Laura Fredricks, a fundraising consultant, say she has noticed a disturbing trend. Too often fundraisers use the same formula to seek a gift, whether they are asking for $10,000 or $50,000, instead of tailoring each interaction with a potential donor to the person’s interests and values.
That practice wastes time and ensures poor results, she said at the Association of Fundraising Professionals conference, which opened Sunday in Vancouver.
Conversations with donors are too important to use a standard template, Ms. Fredricks said. A guarantee that fundraisers are doing the right thing: They should be a little nervous every time. Otherwise, it’s a sign they are coasting.
She offered her five steps to improving conversations with donors:
Know exactly what you want. Before you contact a donor, you should have an idea “how much, how many, how often, and why” you want their gift, Ms. Fredricks said.
Prepare the conversation. Before meeting with a donor, script out what you’d like to say, with an emphasis on open-ended questions. These questions can help put a donor at ease and stir conversation, Ms. Fredricks said. One of Ms. Fredricks’s favorite questions is, “When was the first time you remembered it was important to give back?” Make sure that you, personally, aren’t spending too much time talking but that you cover your organization’s mission.
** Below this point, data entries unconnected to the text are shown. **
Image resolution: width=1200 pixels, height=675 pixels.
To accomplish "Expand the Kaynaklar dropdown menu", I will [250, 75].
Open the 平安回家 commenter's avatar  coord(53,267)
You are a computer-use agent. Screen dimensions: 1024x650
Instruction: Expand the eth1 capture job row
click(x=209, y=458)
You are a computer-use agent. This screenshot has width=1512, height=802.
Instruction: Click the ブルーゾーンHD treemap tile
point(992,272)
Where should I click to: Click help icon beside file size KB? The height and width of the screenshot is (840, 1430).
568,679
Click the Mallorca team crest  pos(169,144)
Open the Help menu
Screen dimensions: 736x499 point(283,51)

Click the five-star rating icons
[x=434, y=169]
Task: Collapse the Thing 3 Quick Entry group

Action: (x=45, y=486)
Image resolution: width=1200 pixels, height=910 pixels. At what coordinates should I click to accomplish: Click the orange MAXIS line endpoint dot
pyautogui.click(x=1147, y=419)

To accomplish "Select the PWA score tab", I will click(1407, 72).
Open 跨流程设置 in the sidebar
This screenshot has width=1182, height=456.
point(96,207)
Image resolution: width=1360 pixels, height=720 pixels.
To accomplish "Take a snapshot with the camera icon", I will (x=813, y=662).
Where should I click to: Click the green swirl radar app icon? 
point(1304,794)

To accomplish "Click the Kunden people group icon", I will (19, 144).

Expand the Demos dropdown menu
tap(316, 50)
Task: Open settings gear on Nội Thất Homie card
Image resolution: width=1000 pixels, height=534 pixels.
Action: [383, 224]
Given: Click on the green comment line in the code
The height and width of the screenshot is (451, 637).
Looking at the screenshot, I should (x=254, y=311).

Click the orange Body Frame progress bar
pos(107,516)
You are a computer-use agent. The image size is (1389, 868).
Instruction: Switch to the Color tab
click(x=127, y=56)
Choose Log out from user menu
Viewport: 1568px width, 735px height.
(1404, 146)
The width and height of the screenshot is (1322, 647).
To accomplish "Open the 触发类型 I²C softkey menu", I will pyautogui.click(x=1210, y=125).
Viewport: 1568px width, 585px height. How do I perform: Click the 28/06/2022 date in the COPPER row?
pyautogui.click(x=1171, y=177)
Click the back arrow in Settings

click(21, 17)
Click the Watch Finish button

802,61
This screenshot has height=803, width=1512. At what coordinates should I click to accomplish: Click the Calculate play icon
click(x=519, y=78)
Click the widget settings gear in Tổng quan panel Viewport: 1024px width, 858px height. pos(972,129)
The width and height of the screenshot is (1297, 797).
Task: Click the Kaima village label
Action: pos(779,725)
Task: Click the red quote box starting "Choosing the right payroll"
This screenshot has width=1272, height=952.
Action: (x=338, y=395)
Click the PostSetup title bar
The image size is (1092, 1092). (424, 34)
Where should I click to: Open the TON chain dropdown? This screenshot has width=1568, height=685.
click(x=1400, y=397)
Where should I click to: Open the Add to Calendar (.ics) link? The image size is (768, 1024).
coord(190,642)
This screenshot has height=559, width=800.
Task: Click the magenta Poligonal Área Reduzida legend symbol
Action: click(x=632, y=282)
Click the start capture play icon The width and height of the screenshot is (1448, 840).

Deliver with confidence. It’s important to smile when you’re communicating with a donor, even if it’s over the phone or through e-mail. Listen to their responses to questions: Do they mention family or a hobby frequently? This can tip you off to the values that are important to them and allow you to adjust your approach. Mirror their language, and keep your requests for donations short and to the point.
Clarify your results. At the end of each conversation, repeat what you see as the results back to the donor to make sure you completely understand each other, Ms. Fredricks said. Use a sentence starting with, “I heard you say today that …” and allow the donor to respond and correct you. If a donor gives you an adamant “no” about making a donation, ask why. ”Can I ask why it is you don’t want to give?” is the language that Ms. Fredricks recommended.
Plan the next move. If the donor is still unsure about giving, set a timetable with him or her to check in again, but phrase it as a question. ”Can I get back to you next week?” or “When would be a good time to get back to you about that?” are both effective, Ms. Fredricks said. If the donor does agree to give, you should still set a next goal, with a date, and record it along with all the other information your group has about the donor.